**Passage to read**:
The purveyors of snake oil have banded together to defeat the Government's plans to introduce regulations for the sale of alternative medicines. True to their normal standards of advertising, they have framed the issue as NZ Govt Moves to Outlaw Vitamins.
As you can see, one of their telling arguments is that, under the new regulations "doses will be reduced, meaning many supplements will simply become ineffective." After pausing to reflect that many supplements simply are not effective, unregulated or otherwise, we might continue to consider the implications for the manufacturers of homeopathic medicines. Since the principle of homeopathy is to reduce the active ingredient by dilution until nothing is left but a memory (water has a capacity for memory, I am sure you will understand), then these regulations are surely good news. By reducing the dosage still further, the regulators will make homeopathic cures even more effective; a first for New Zealand.
Presumably, the Extremely Expensive Approval Process would involve ensuring that homeopathic medicines contain nothing but water, that the water is not contaminated with any other substance. Perhaps the homeopathologists are worried that they might have to start listing the ingredients on their bottles, which would read something like "water: 100%."

**Exercise requirements**:
Please rewrite everything from "As you can see, one" down to "for New Zealand." in the passage on alternative medicine regulation, and swap "regulators" for "authorities". The data after this passage is unrelated material.

(Stored items)
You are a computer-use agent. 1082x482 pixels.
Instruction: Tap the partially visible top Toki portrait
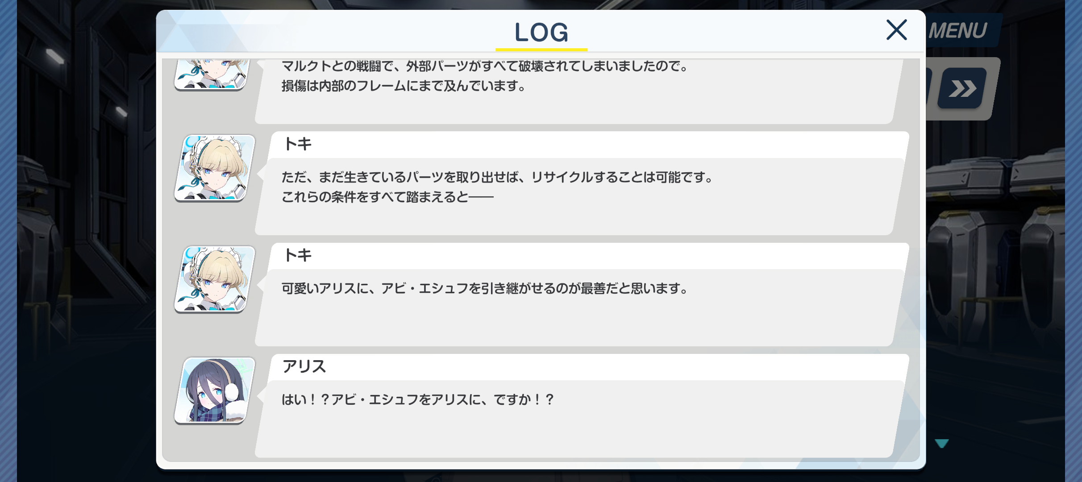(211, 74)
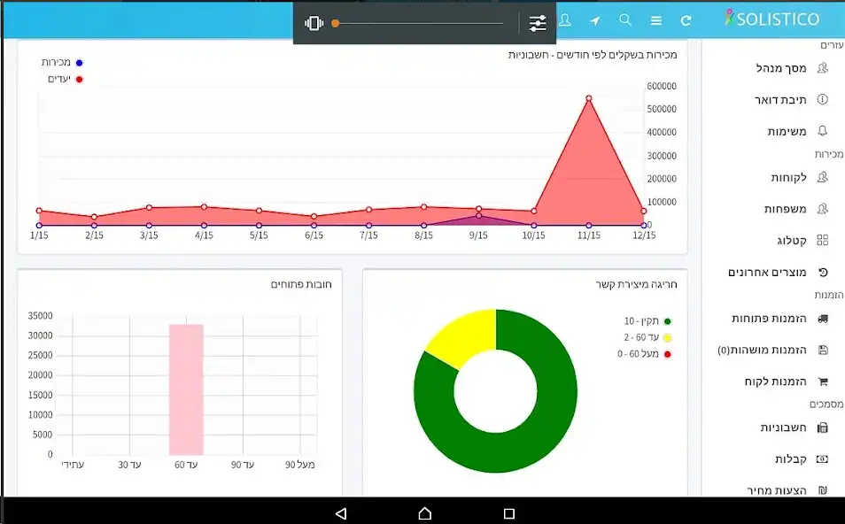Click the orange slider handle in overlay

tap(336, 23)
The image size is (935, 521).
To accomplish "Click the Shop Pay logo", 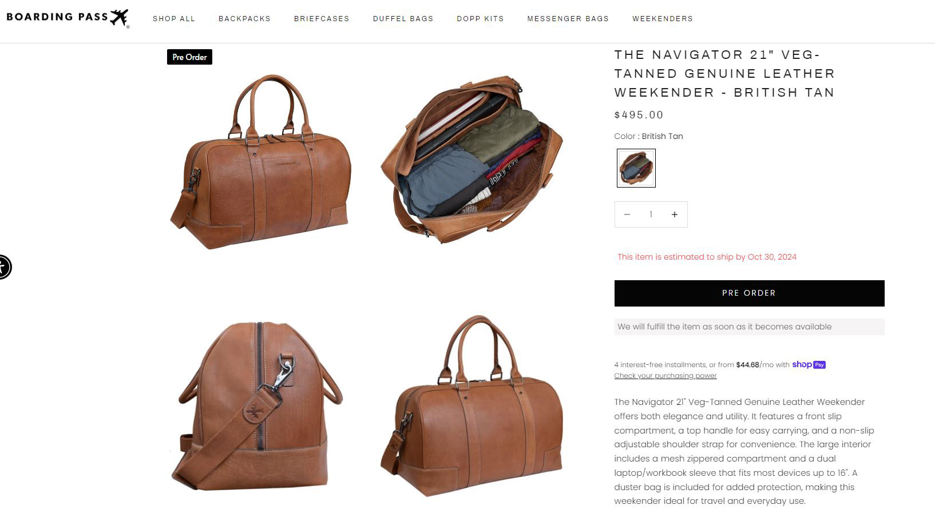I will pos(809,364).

**Answer space**:
As you can see, one of their telling arguments is that, under the new regulations "doses will be reduced, meaning many supplements will simply become ineffective." After pausing to reflect that many supplements simply are not effective, unregulated or otherwise, we might continue to consider the implications for the manufacturers of homeopathic medicines. Since the principle of homeopathy is to reduce the active ingredient by dilution until nothing is left but a memory (water has a capacity for memory, I am sure you will understand), then these regulations are surely good news. By reducing the dosage still further, the authorities will make homeopathic cures even more effective; a first for New Zealand.